Problem statement:
Condense the paragraph of the head-transplant text that begins "Well, rejection is the same problem" into a shorter version that keeps its main facts.

START Reading text

Well, rejection is the same problem for liver and heart transplants and that has been more or less solved. We can use immune-suppressor drugs to manage the acceptance of large amounts of tissue, such as a leg or a combined heart and lung transplant, so quelling the immune response to a head transplant should be manageable.

The system we have for preventing immune rejection and the principles behind it are well established.

So again, I have to admit it’s possible, even if difficult. It’s still a creep idea!

The Dark Side

As with cloning, there may also be concerns about a slippery slope. Once you start allowing this level of tinkering with human life, where will it stop? If you could successfully transplant big penises, I know there would be a vast Asian market, especially China. Still, it might save the poor old tiger from extinction.

And always, the unwritten and unspoken question: will people start being knocked off for “spares”, like in the movie Coma?

If you are a billionaire and want a few more years (after overeating, over drinking, and lazing around), someone, somewhere is going to belt someone over the head to get you a new body. It may be expensive but you can always get what you want.

END Reading text
START Dataset

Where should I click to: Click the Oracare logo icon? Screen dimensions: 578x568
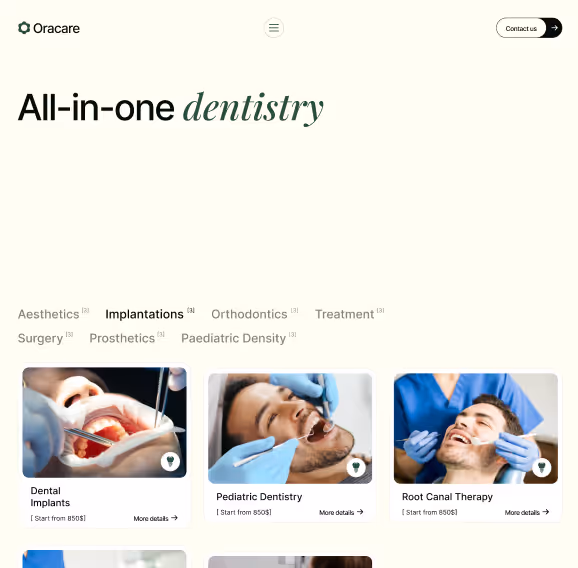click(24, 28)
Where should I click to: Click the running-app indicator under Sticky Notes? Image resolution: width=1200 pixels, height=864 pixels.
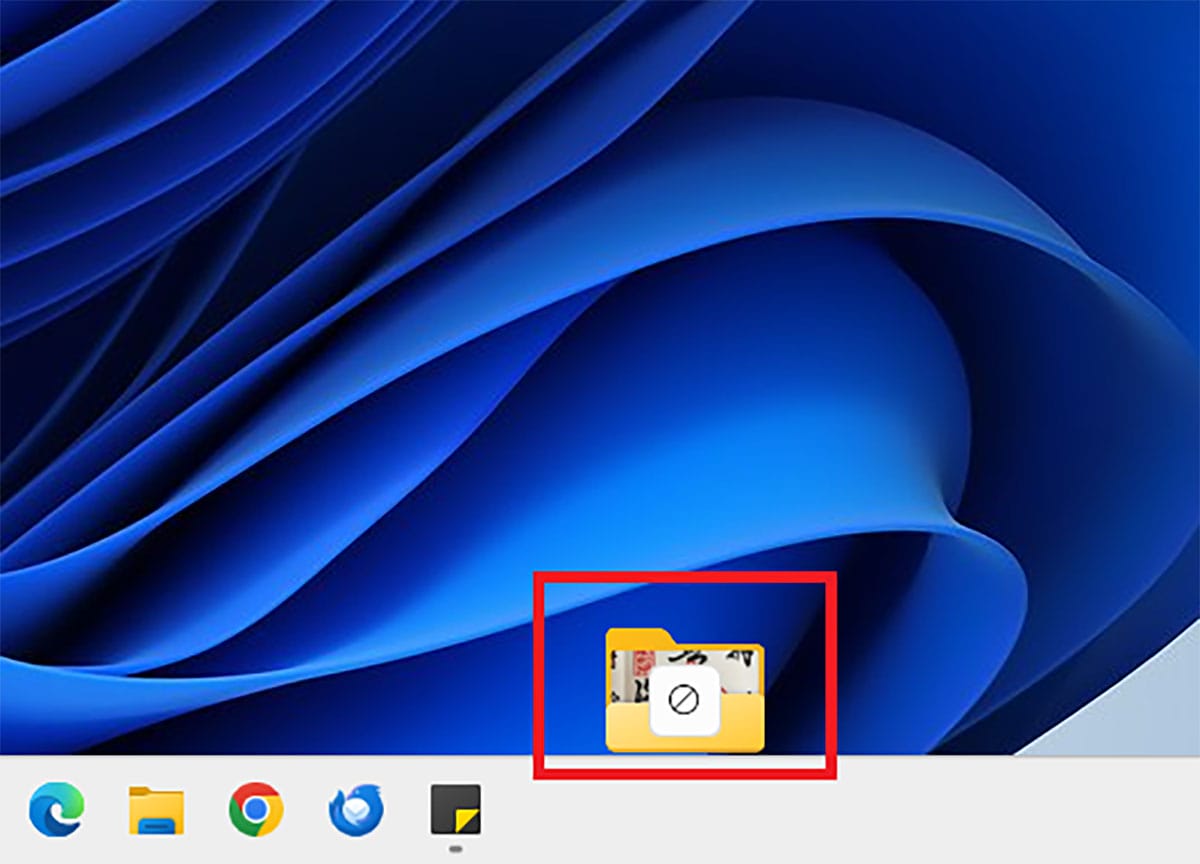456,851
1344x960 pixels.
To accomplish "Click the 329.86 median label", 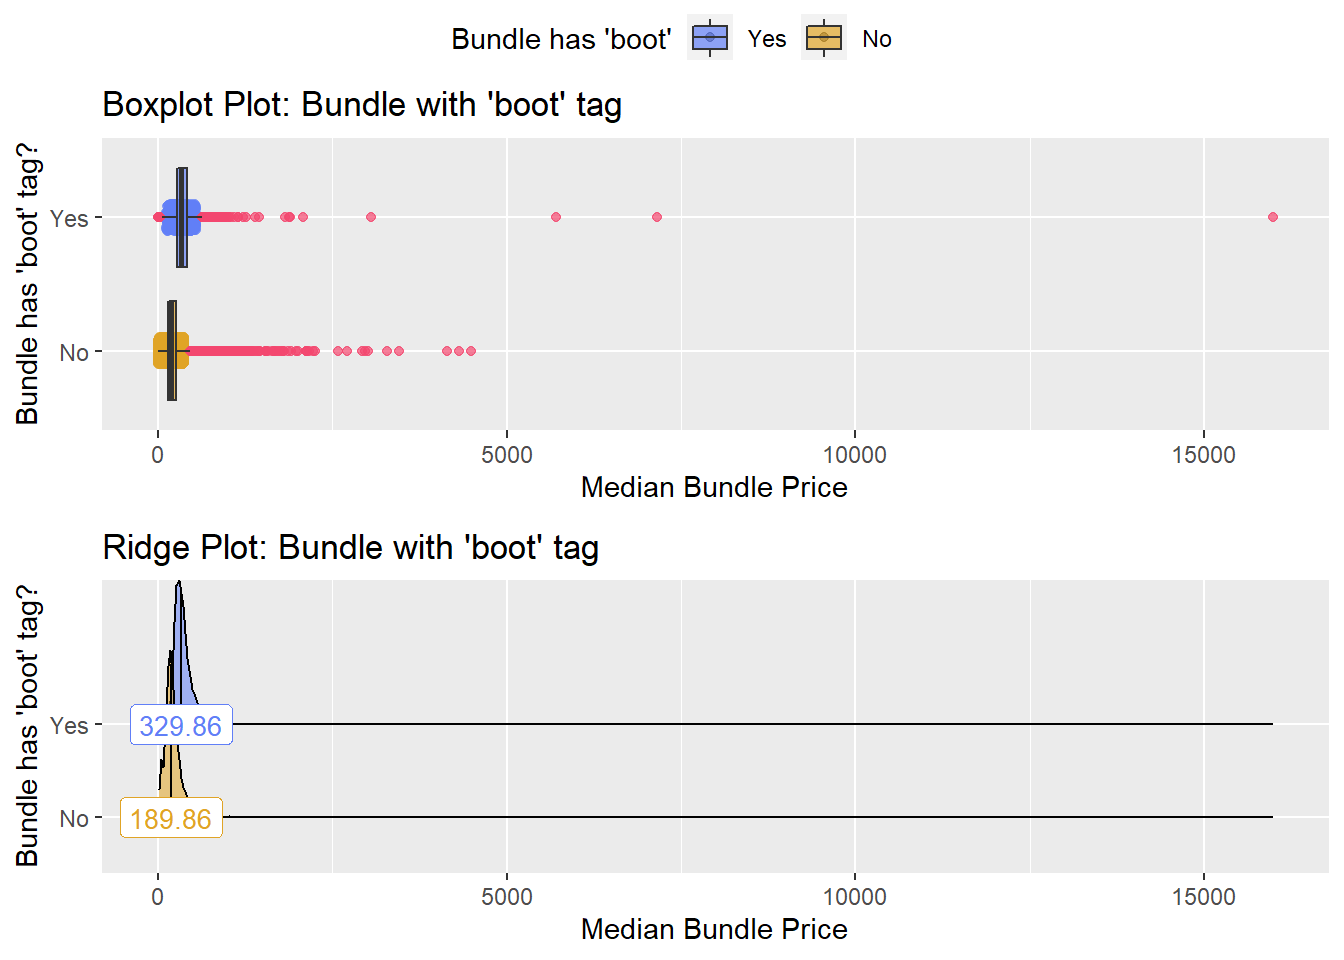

END Dataset

Answer box:
Rejection also affects liver and heart transplants and has been more or less solved. Immune-suppressor drugs already manage acceptance of large amounts of tissue, such as a leg or a combined heart and lung transplant. Suppressing the immune response to a head transplant should therefore be manageable.